Yes, I may think my way is easier or better. But “correcting” someone too many times leads to hurt feelings and no fun. “I’ll never learn this!” gets yelled; stress levels skyrocket. And things go further downhill.

Dave and I both began sailing in our teens, long before we knew each other. And we are both pretty mechanical, but with very different ways of analyzing problems. We do many things very differently. And neither one of us really wants the other one giving “suggestions” . . . unless we ask.

Most of the time, neither one of us is “right” and the other “wrong” but we have been known to wonder just exactly what the other was doing. His go-to screwdriver is different than mine. He prefers a different nozzle on the vacuum. And so on.

It comes down to a simple question: is the other person just doing it differently, but getting the same result? Simply taking more time to figure things out for themselves isn’t a reason, in and of itself, to take over.

In fact, I’d even argue that doing things differently can be an asset. More than once, one of us has noticed a problem — or potential problem — that the other one hadn’t, simply because we did something a little differently. And sometimes, the other person discovers an easier way to do something.

Admittedly, sometimes it is important that “everyone” do something the same way, generally for safety reasons. Say cleating off a dock line, so that someone else can quickly uncleat it in the dark if there is an emergency. Or putting the engine key in a particular place so it’s quick to grab if needed. It’s not really that one way is better, but rather that everyone has to agree to do it the same way.

Other times, a different way of doing something may result in gear breakage or put someone in danger of an injury. Then they’re not getting the same result and discussion is in order.

All that said, I’m far from perfect. Dave would tell you I give unsolicited advice far too often (I might say the same about him . . .). I try to remember that it’s the result that’s important and not how we get there. And keeping the stress level down is more enjoyable for everyone.

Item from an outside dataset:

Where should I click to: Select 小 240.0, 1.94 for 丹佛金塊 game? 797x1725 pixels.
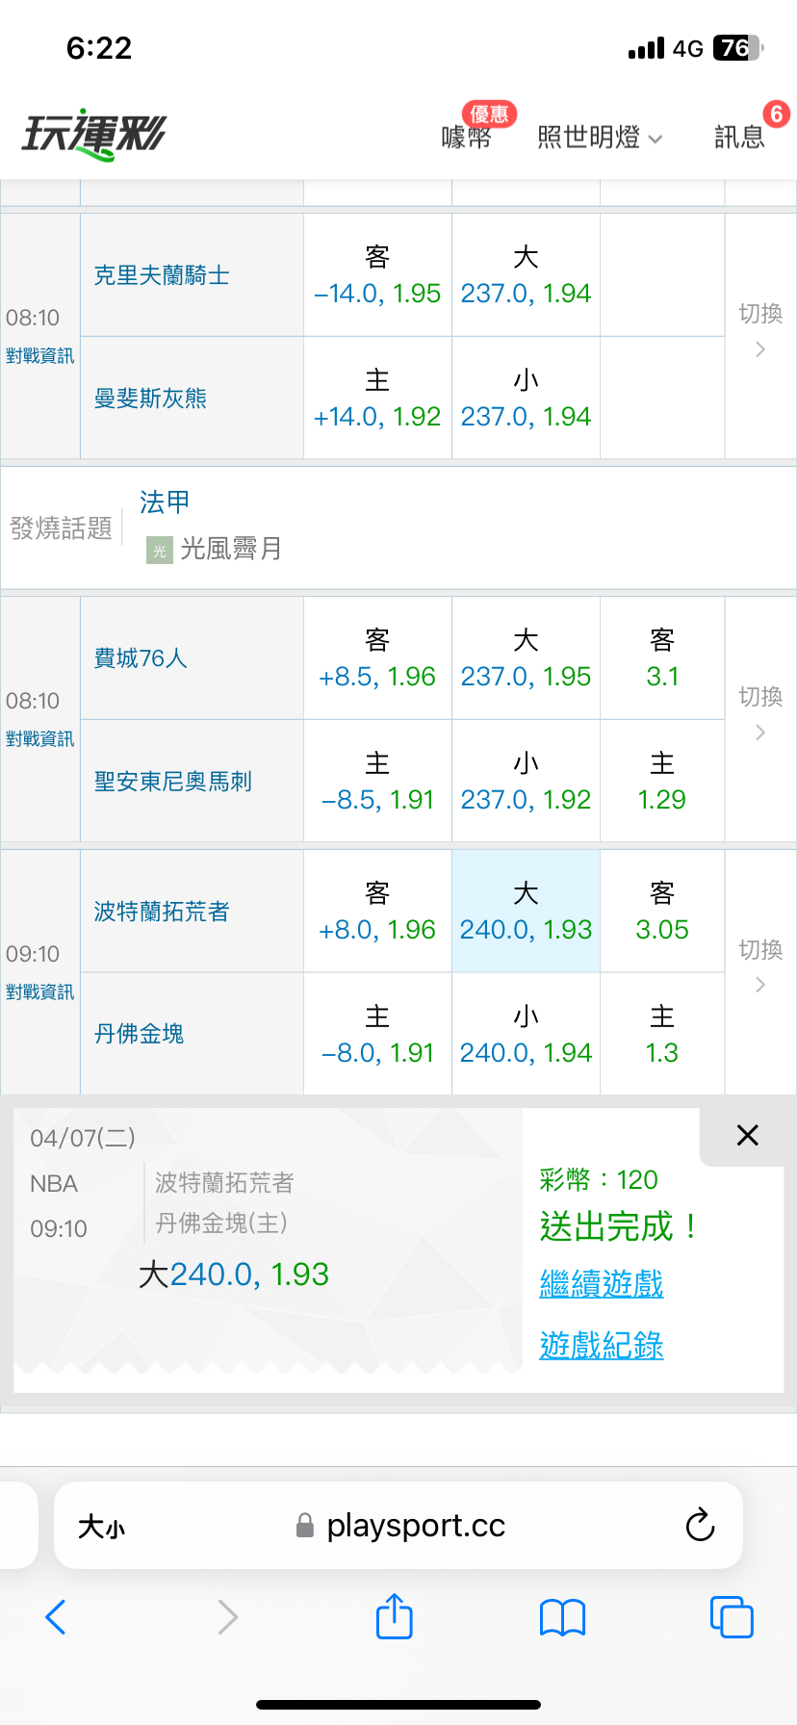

And while I think of “6 + 1 = 3 + 4” primarily as Dave and I interact with each other on our boat, it applies more broadly to cruising in general, too. There’s no one “right” boat or even a right size. I have friends cruising on 28-footers and others on 60-footers. Some are sailboats, some power. Same may cruise a week at a time, others a month and still others full time. Everyone has a different budget. Yet we all end up in the same harbor, sharing friendship, help and support. It doesn’t matter how we got there, just that we did.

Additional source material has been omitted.